After my first hospitalization at 13 for "suicidal ideation" as it was called - a term I became well acquainted with over the next decade - I began to feel my desire to disappear into the ether spiral out of control. I became "unsafe" and "dangerous to myself" once or twice a year and found myself in the hospital, away from what my life had become, for long enough for me to grasp on to some slippery sense of hope and light long enough to recommit to life. But it only lasted so long.
Through my zealous academic pursuits, I graduated a year early from high school. But this was also, largely, due to the pain and social anxiety I felt through high school. I was worn out by hiding my pain from everyone else and I wanted to rest. I left in a hurry trying to run from anyone who might be able to identify my fear, my anger or my pain.
I tried school away, in Colorado for a few months after high school. But I wasn’t stable. Hadn’t learned to deal with my issues, my emotions and was soon hospitalized after leaving. I came back, feeling defeated and hopeless.
I became pregnant within six months of coming back. Which was a blessing. I had been dating Kyle before I went o Colorado and upon coming back in December, we moved in together.
After the birth of my son, I started to look at my life, my value, differently. I had found some stability through being a mother to my son and grabbed onto the beginnings of a sense of grounding in that identity as a mother.
I used to see death as an opportunity. A way to get way. After my son, death started to mean instead that I was leaving someone behind, someone who needed me.
And as much as I struggled with that at times, as I did feel suicidal quite intensely through my marriage and through the divorce and custody battle that ensued, I couldn't ignore the truth that leaving him like that would damage him. As much as I hurt, I knew I couldn't hurt him like that. I tried a few times to convince myself he was better off, but that was all smoke and mirrors and as I grew in stability and strength, the more those thoughts faded in their own strength and stability.
By my son's third birthday I had been accepted into Dartmouth and felt propelled to finish my undergraduate career, for myself and my son. That gnawing desire for fulfillment through education hadn't faded away, something I am thankful for to this day. While at Dartmouth, I found the space, away from this place, home, that had held me tight in anxiety, anger and fear. I was thousands of miles away from my home, the trauma.
I began to allow the part of me that felt the compelling desire to protect, to rest. It was little at first. I seemed to be on guard, still, most of the time, at first. Which was similar to at home: I was feeling pain but no one except those closest to me knew. But unlike before, I started, in this new and distant place so far from what I had known, face those rooted emotions of fear, anger and anxiety. I stopped running from them. Because I was so far way. I began to uncover the wounded little girl that I had been protecting for so long. I didn’t even know she was there, she was so well hidden.
I was still in the middle of a long, drawn out custody battle for the first few years I was away. But through that, I found strength and wisdom through people who I'd known all my life and from new friends who helped me to see things in me I hadn't yet recognized in myself.
I would come home, but not longer than a week or two. That was a long as I could stand before the panic or anxiety attacks took hold and I couldn’t stay at home and be safe. I fled my homecomings, year after year, terrified of who I would become.
I worked. With many people on many things and little by little, I began to accept the trauma.
Little by little, through learning to trust and love myself, I began to feel less heavy all the time, and at times, even kind of light.

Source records
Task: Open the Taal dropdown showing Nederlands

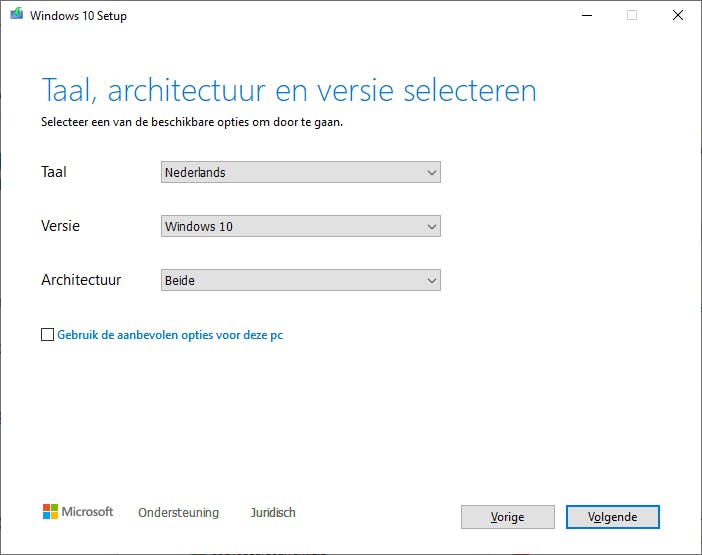Action: tap(300, 172)
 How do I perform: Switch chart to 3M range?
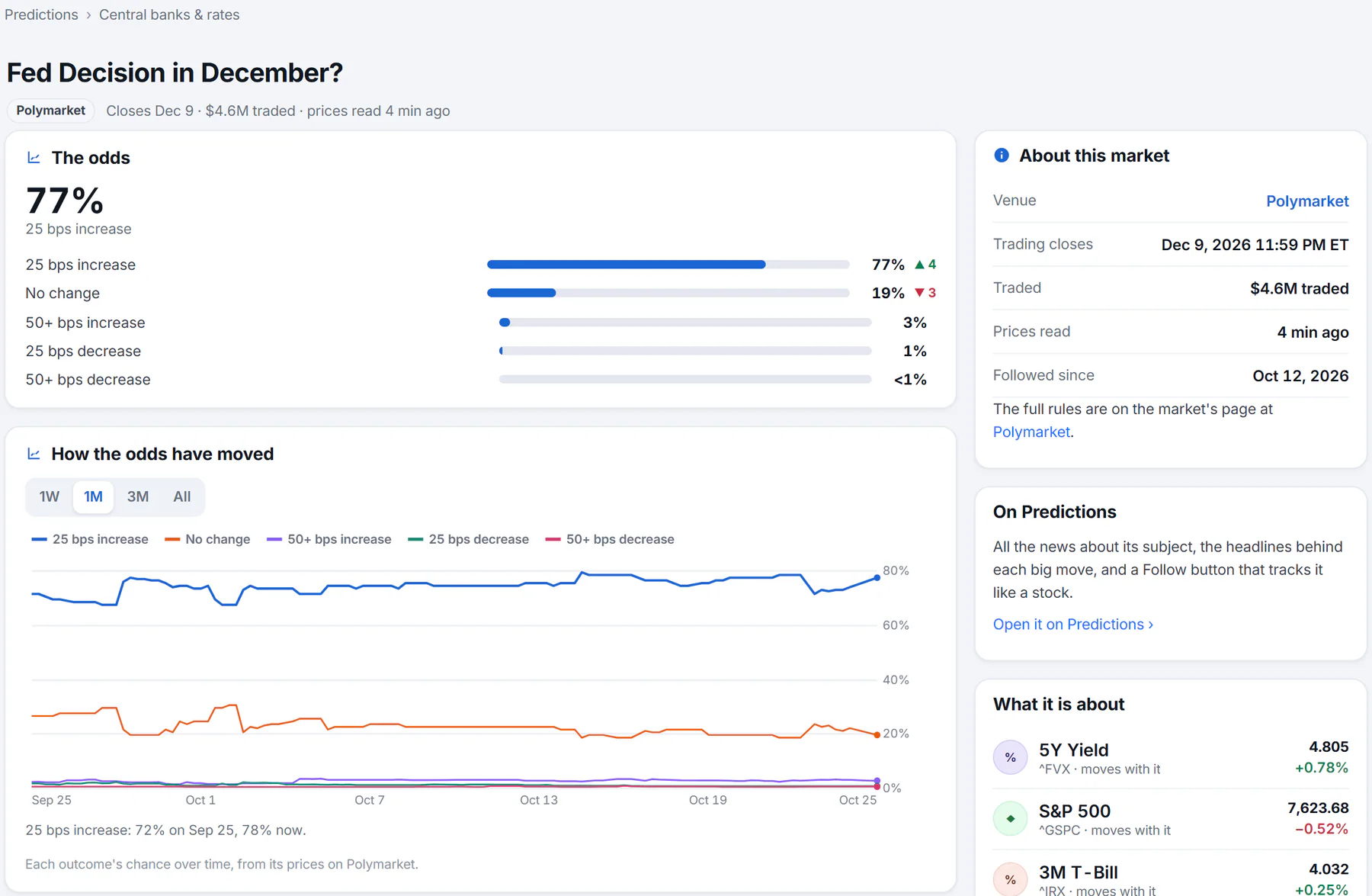(138, 497)

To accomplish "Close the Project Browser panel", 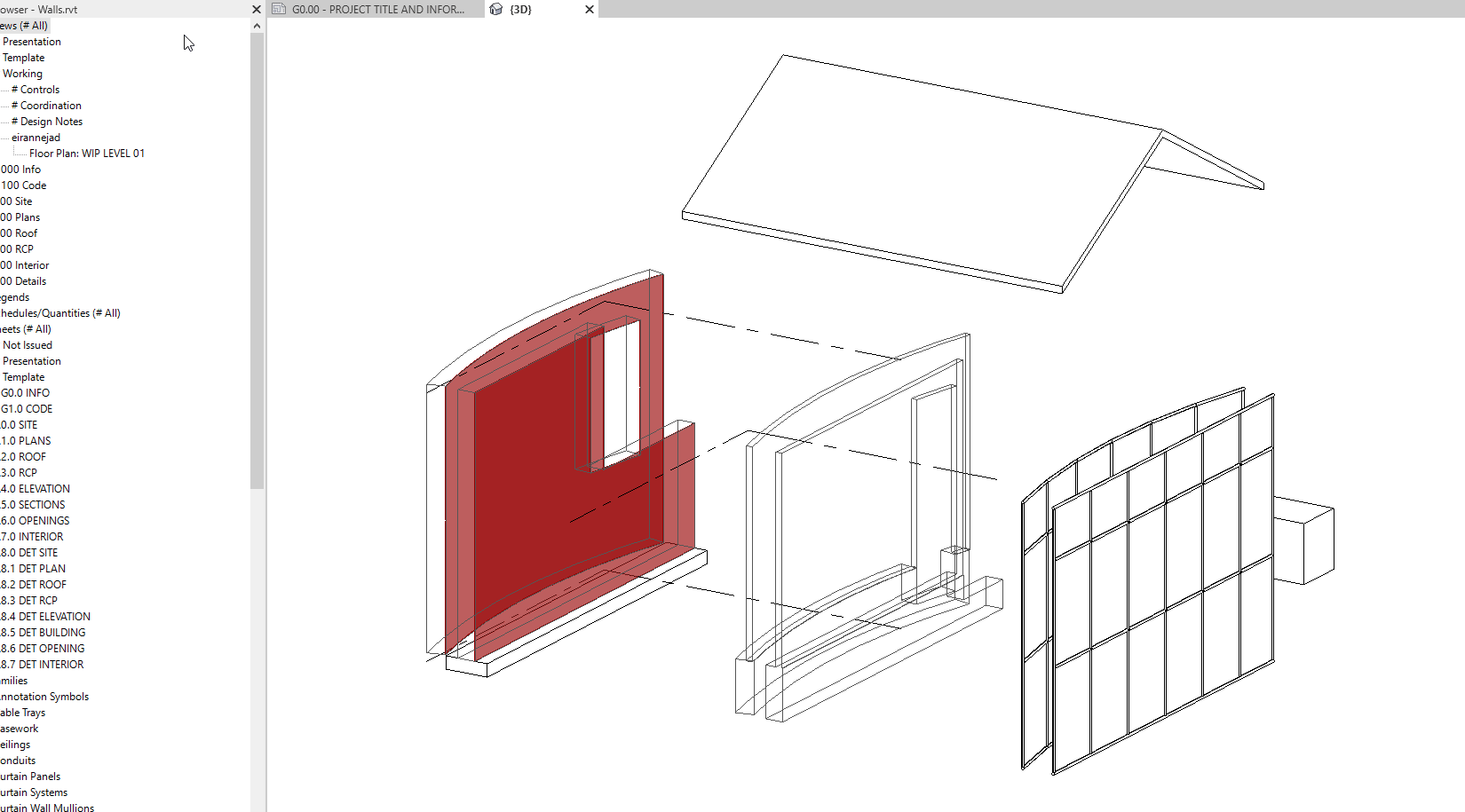I will click(x=257, y=9).
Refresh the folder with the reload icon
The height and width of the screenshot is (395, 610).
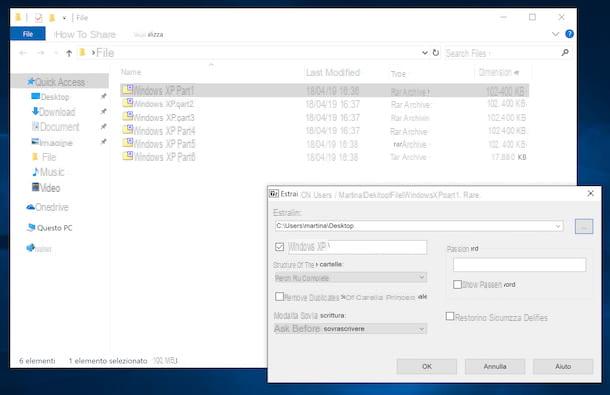coord(436,53)
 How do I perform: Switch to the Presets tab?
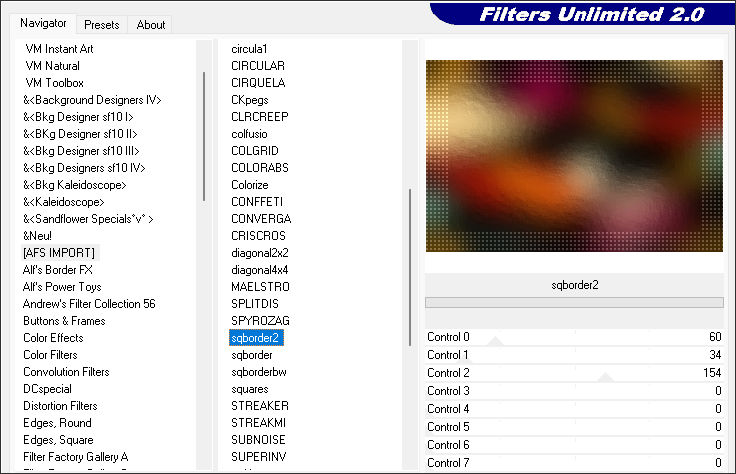click(102, 25)

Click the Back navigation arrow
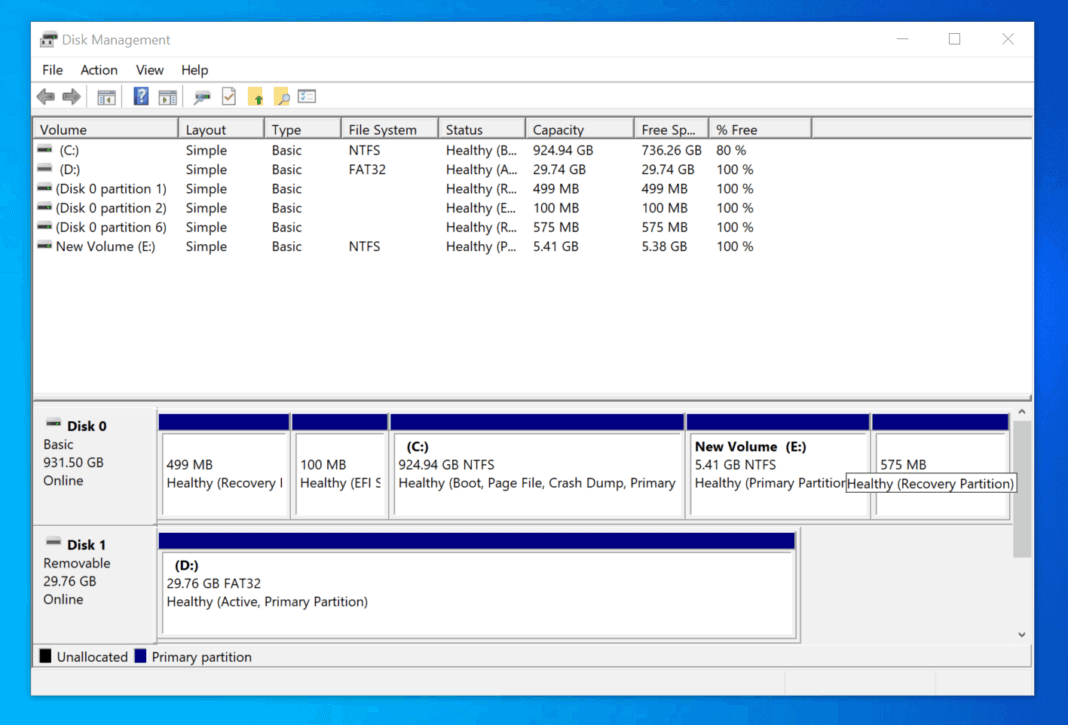tap(45, 96)
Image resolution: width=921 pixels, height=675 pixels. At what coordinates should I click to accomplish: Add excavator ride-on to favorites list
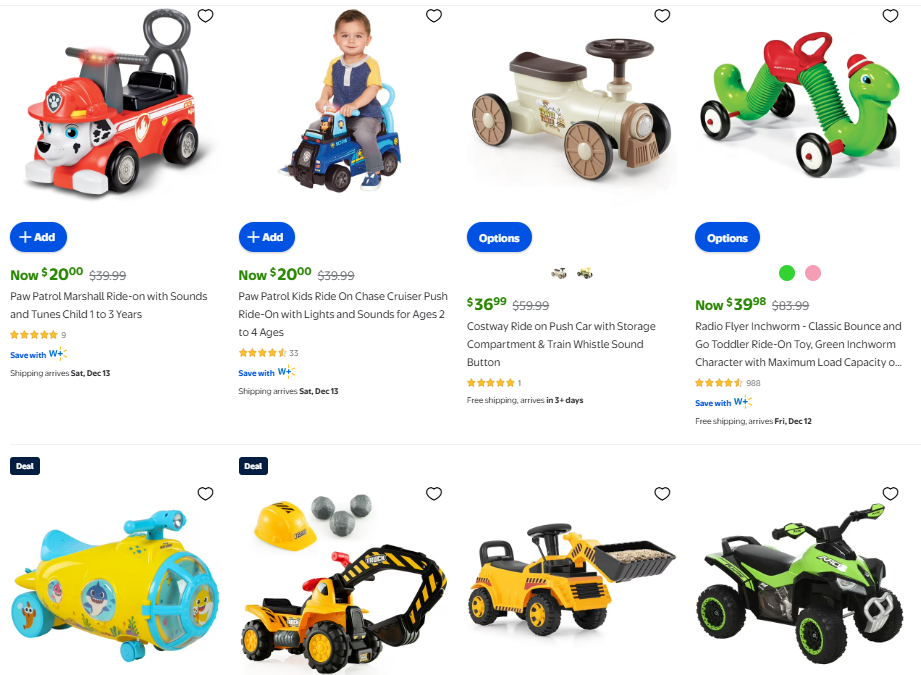click(x=433, y=493)
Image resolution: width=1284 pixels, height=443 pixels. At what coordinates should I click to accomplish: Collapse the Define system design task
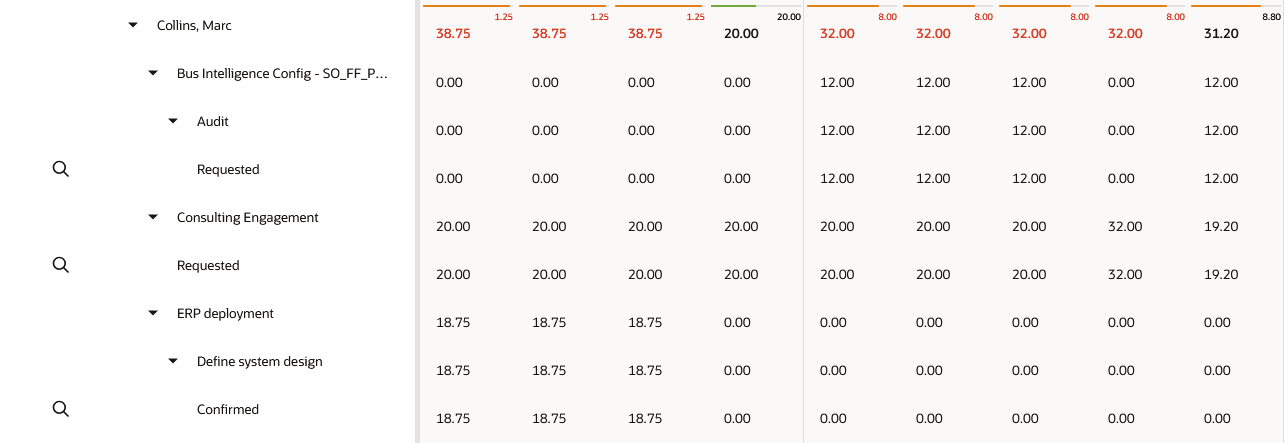173,361
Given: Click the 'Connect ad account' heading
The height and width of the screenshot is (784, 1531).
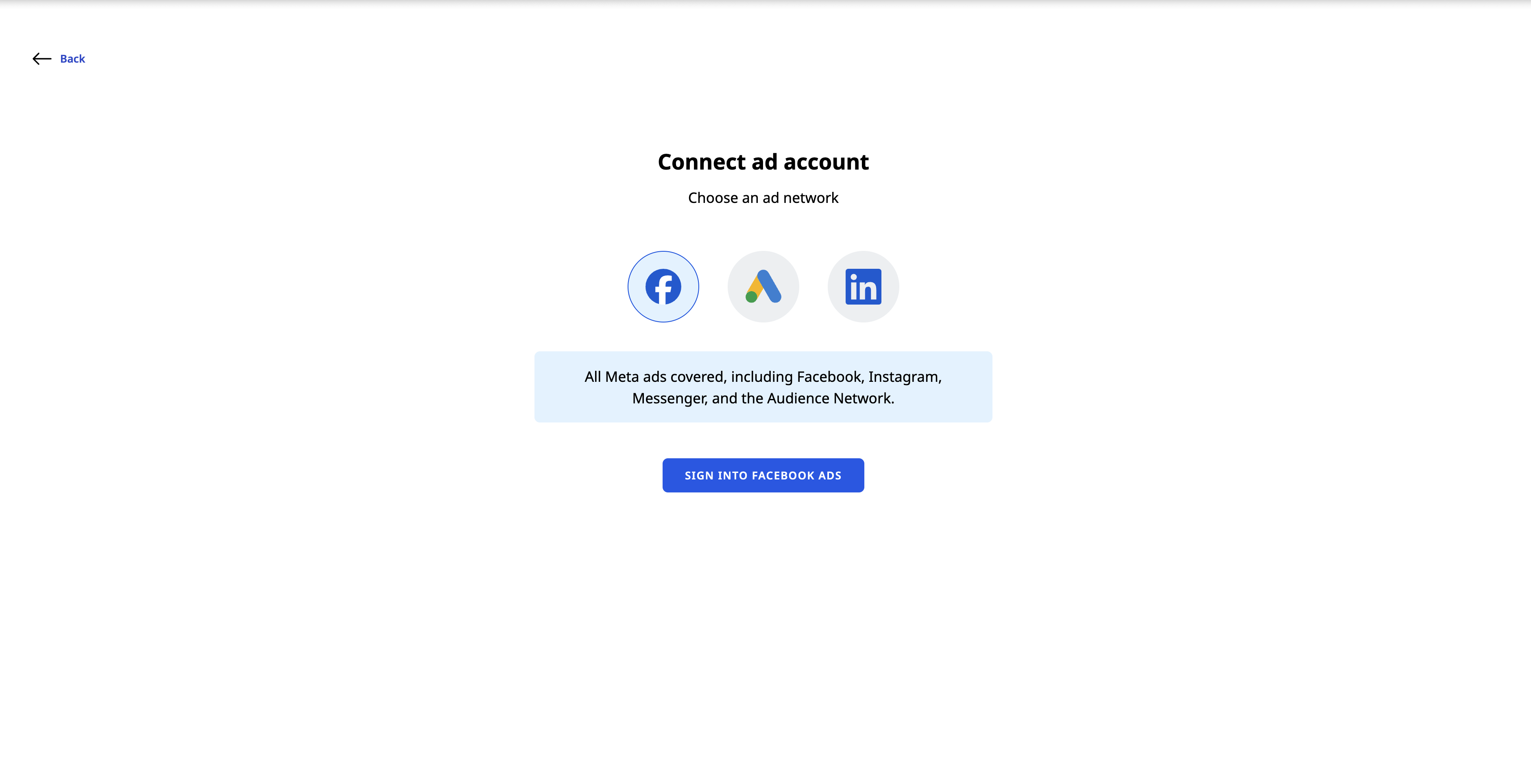Looking at the screenshot, I should point(763,162).
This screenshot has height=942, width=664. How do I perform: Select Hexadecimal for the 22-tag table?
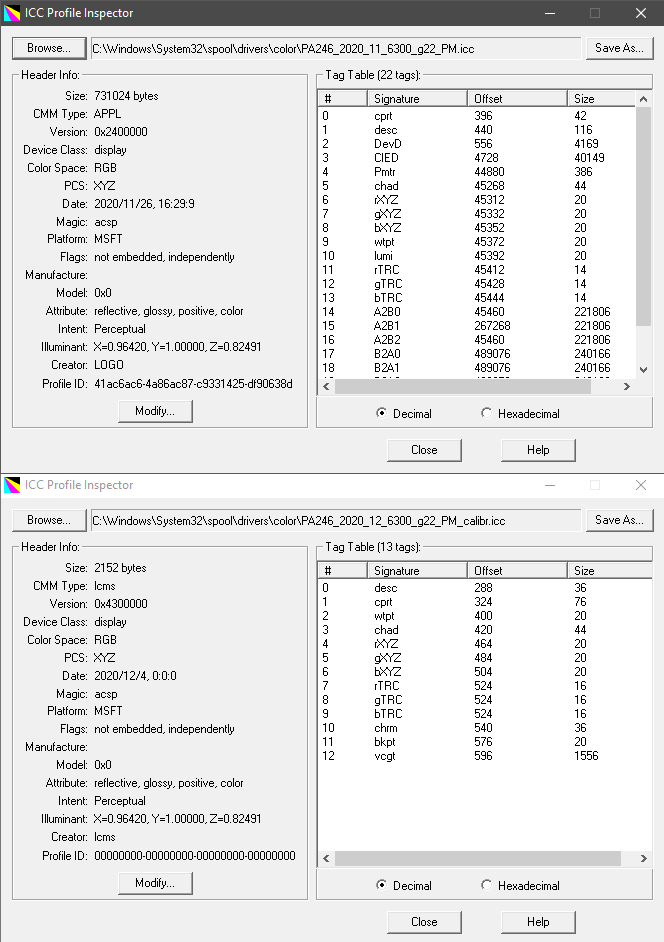point(487,413)
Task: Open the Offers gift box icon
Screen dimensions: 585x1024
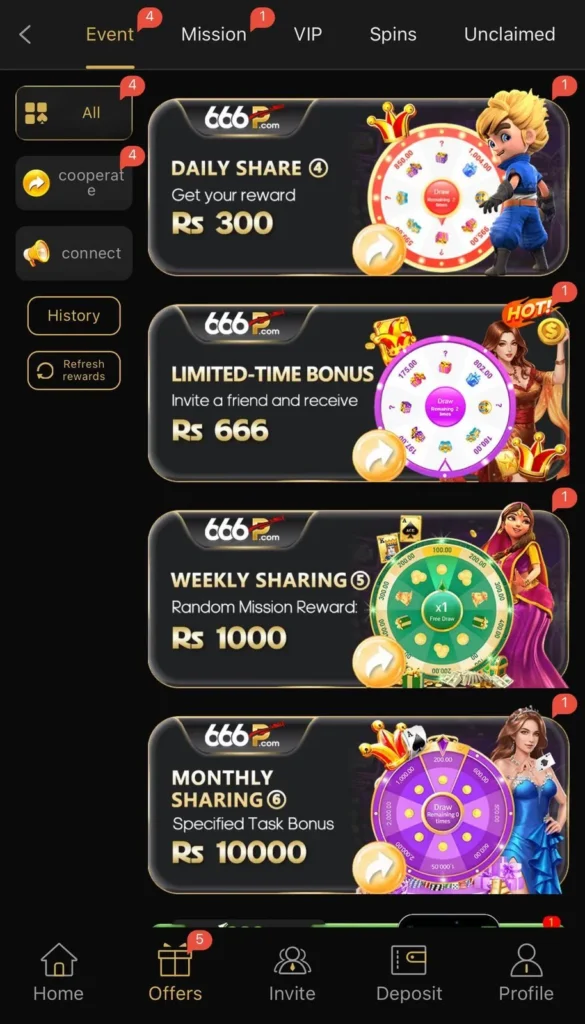Action: tap(175, 961)
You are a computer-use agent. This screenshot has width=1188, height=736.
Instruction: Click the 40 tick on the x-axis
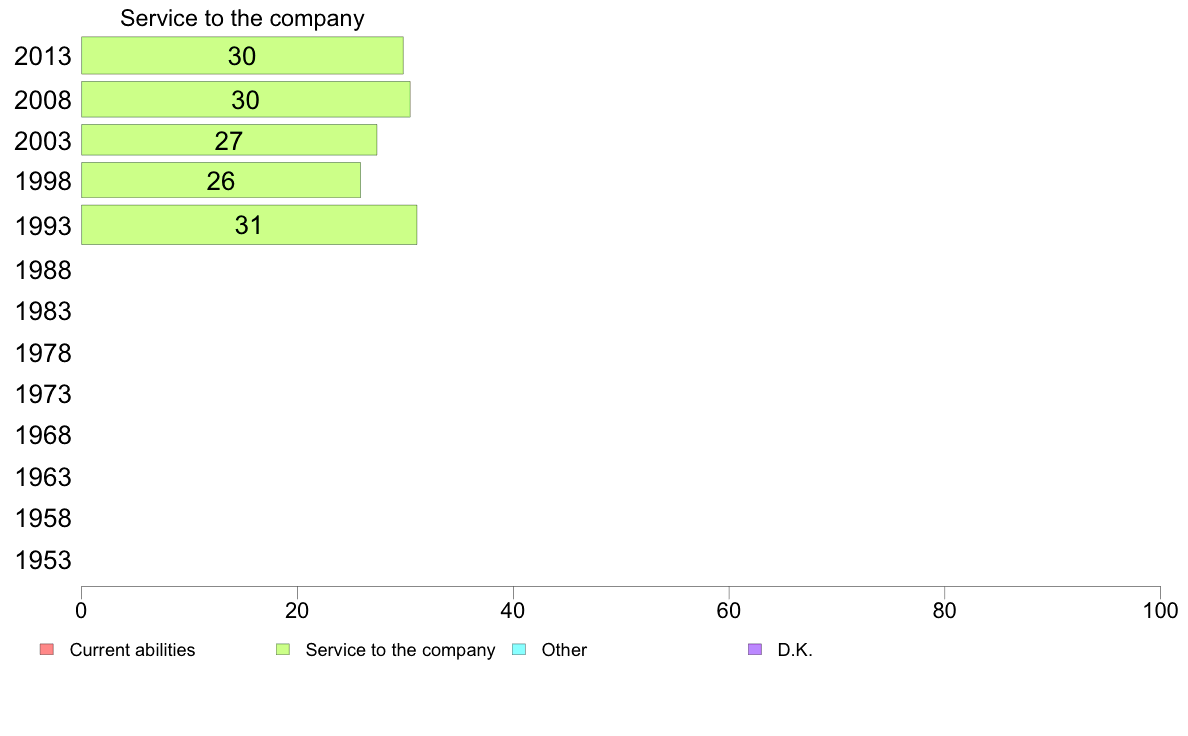[513, 611]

- [Problem 1]: Summarize the personal account in two sentences.
- [Problem 2]: In the personal account, by what point had the writer been accepted into Dartmouth?

- [Expected output 1]: After being hospitalized for suicidal ideation at 13 and repeatedly over the following years, the writer found stability after the birth of a son and came to see death as leaving behind someone who needed that parent. While at Dartmouth, thousands of miles from home, the writer stopped running from long-held fear, anger and anxiety, gradually accepted the trauma, and began to feel less heavy.

- [Expected output 2]: By the son's third birthday.